- **PROBLEM TO SOLVE**: The lines you return should be those containing the string "Family", taken from the data below.

- **DATA EXTRACTS**:
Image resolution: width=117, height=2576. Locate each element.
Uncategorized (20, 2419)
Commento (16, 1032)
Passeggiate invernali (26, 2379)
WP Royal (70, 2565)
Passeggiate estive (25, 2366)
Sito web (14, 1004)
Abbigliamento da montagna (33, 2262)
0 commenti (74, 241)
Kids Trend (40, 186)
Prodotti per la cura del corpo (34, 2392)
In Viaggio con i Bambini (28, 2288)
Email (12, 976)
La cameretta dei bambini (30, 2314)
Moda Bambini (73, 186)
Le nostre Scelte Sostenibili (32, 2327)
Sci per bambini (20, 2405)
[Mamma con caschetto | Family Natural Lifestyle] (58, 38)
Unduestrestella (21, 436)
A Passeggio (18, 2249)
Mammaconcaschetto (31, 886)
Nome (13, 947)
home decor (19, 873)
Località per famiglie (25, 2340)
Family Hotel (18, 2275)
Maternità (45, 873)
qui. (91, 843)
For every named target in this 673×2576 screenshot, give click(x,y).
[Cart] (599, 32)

--

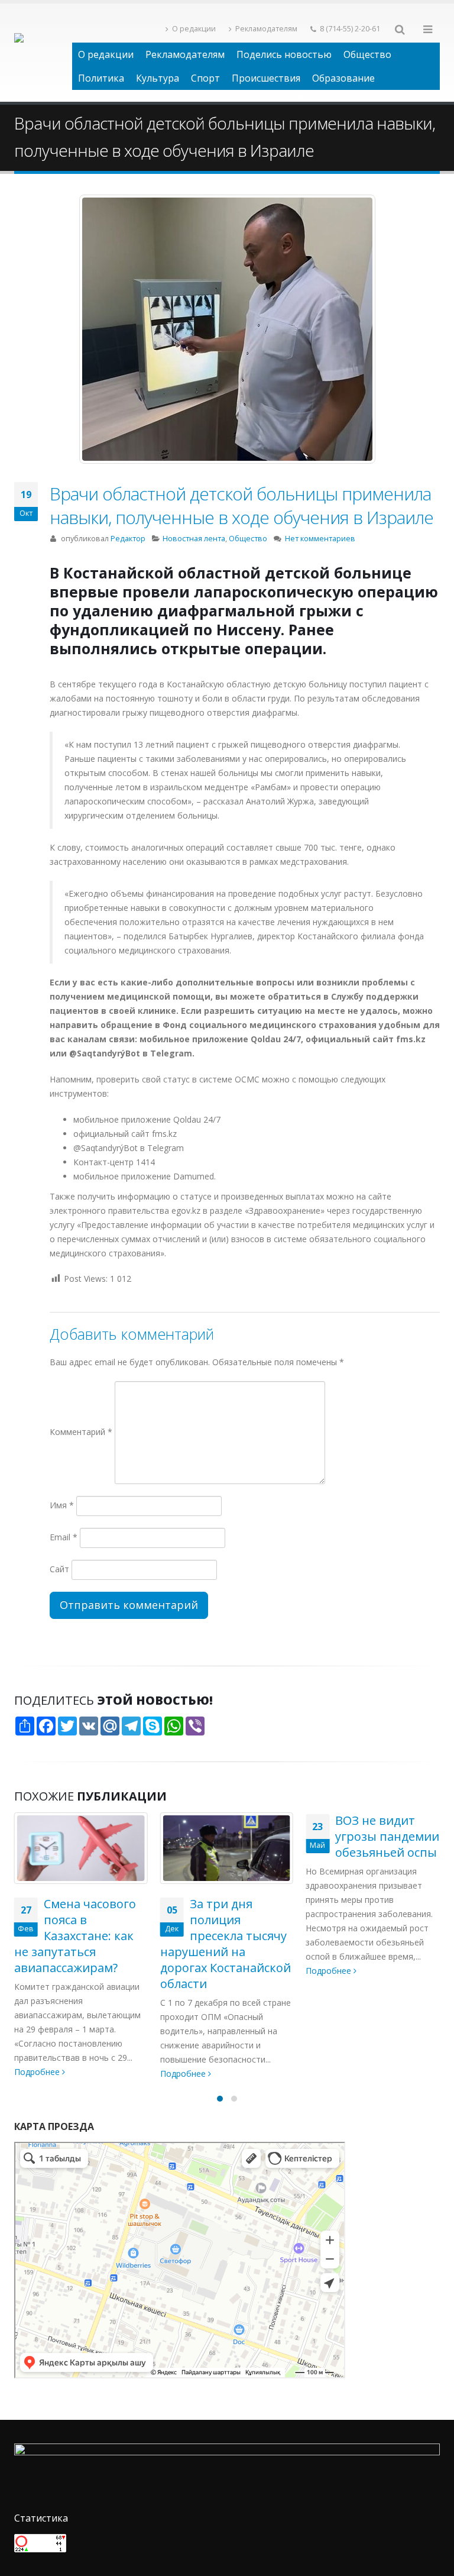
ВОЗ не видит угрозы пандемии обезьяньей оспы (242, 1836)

- **SOLUTION FOR THIS EXERCISE**:
[Mamma con caschetto | Family Natural Lifestyle] (58, 38)
Family Hotel (18, 2275)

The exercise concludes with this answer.